2−3 地質概要

鴨川低地断層帯とされている部分の地質構成は、大きく分けて、中央の低地を構成する部分に東西に嶺岡層群及び保田層群が分布する。それらを取り囲むように北側と南側には、三浦層群及び上総層群が分布する。嶺岡層群は、西北西−東南東の一般走向を持つ。鴨川地域では、嶺岡山地と称され、山地のかなり広い部分にわたって蛇紋岩が分布する。これらは主として礫状に粉砕された産状を示し、他の火成岩類を岩塊として含む。これらブロックの大型のものは、地形的なピークをなしていることが多い。

保田層群は、主として嶺岡帯西部及び嶺岡帯南方に広く分布する。同層群は、主として砂岩・泥岩・凝灰岩等から構成され、火成岩の貫入が見られ、非常に複雑な地質構造を示す。そのため、各所に分布する地層の層序関係を把握するのは、非常に困難である。また、下位の嶺岡層群の産状及び保田層群の分布状況を考慮すると、断層によって保田層群中に嶺岡層群がもみ上げられていると推測される。そのため、保田層群自体は断層運動による剪断変形によって、かなり破砕を受けており、部分的に破砕から逃れた部分が、比較的まとまった岩体として残存していると考えられる。

三浦層群は、下位の保田層群を不整合に覆うとされている。鴨川地溝帯の北側に広く分布するほか、鴨川地溝帯南断層のリニアメント南側にも分布する。
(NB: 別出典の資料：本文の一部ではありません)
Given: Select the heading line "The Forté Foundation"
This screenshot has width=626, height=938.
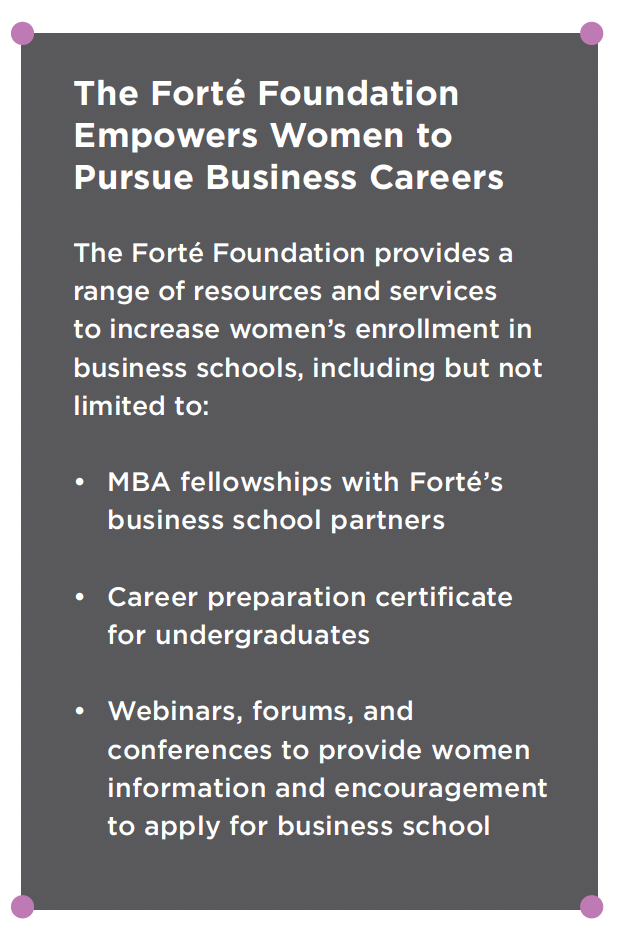Looking at the screenshot, I should click(266, 93).
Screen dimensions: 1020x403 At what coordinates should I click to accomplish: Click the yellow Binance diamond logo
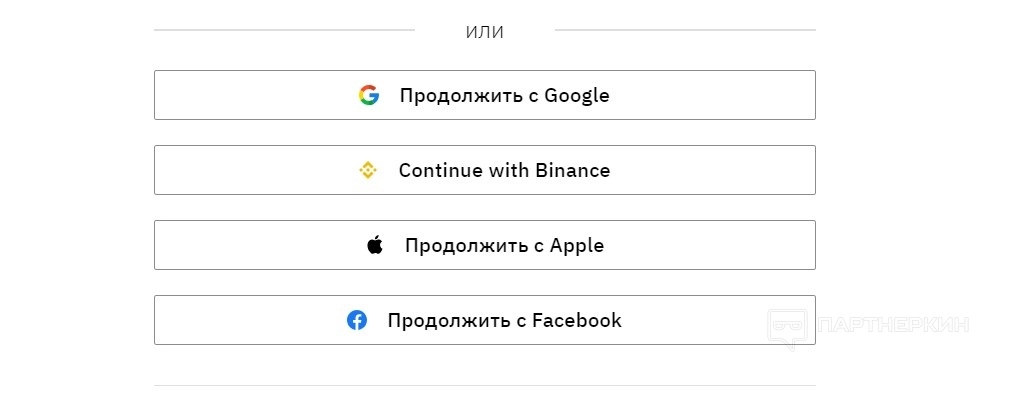coord(368,170)

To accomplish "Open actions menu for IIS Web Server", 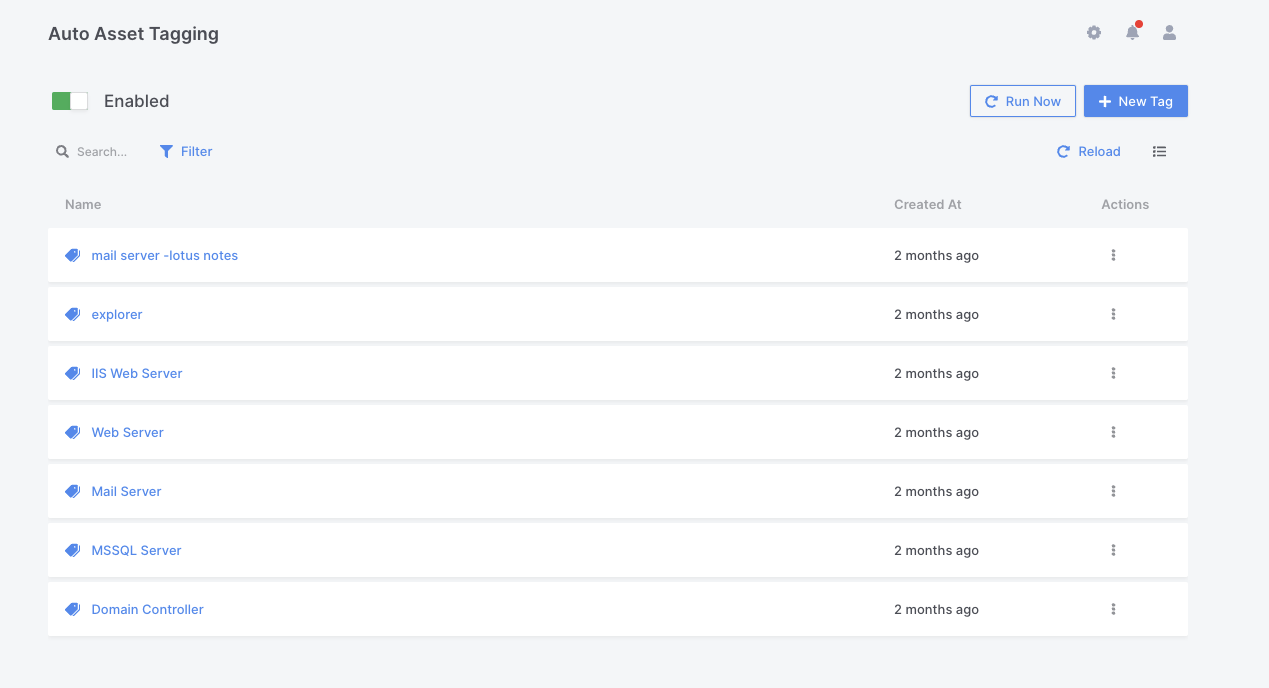I will (1113, 373).
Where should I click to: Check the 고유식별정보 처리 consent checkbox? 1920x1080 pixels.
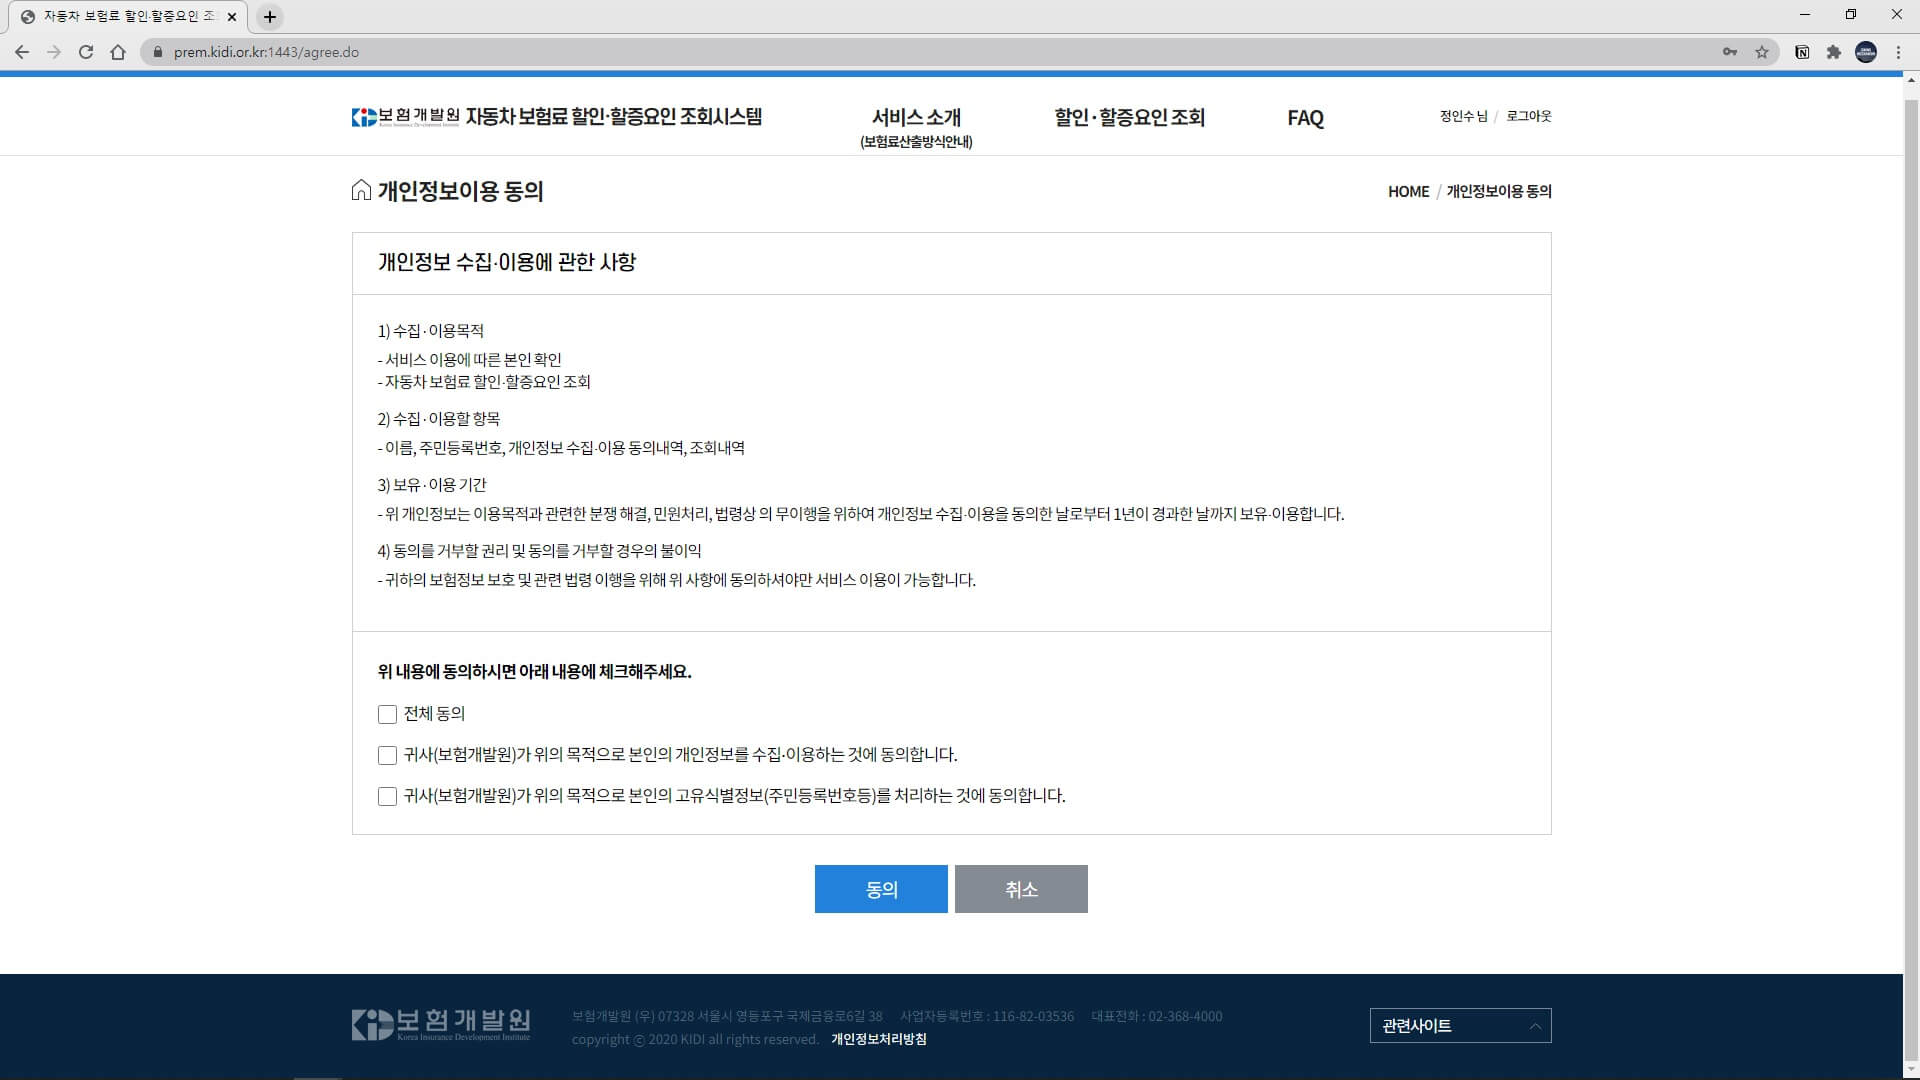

岩相は泥岩を主体とし、多数の凝灰岩層を挟在する。全体に、下位の保田層群に比べ、変質及び破砕等を受けていない。

本文では、鴨川地溝帯南断層付近に基盤を形成している保田層群及び三浦層群について、平成12年度調査地付近における、その岩相を記載する(地質図幅「鴨川」、同「那古」,鈴木ほか1990,中島ほか1981,千葉県1998)。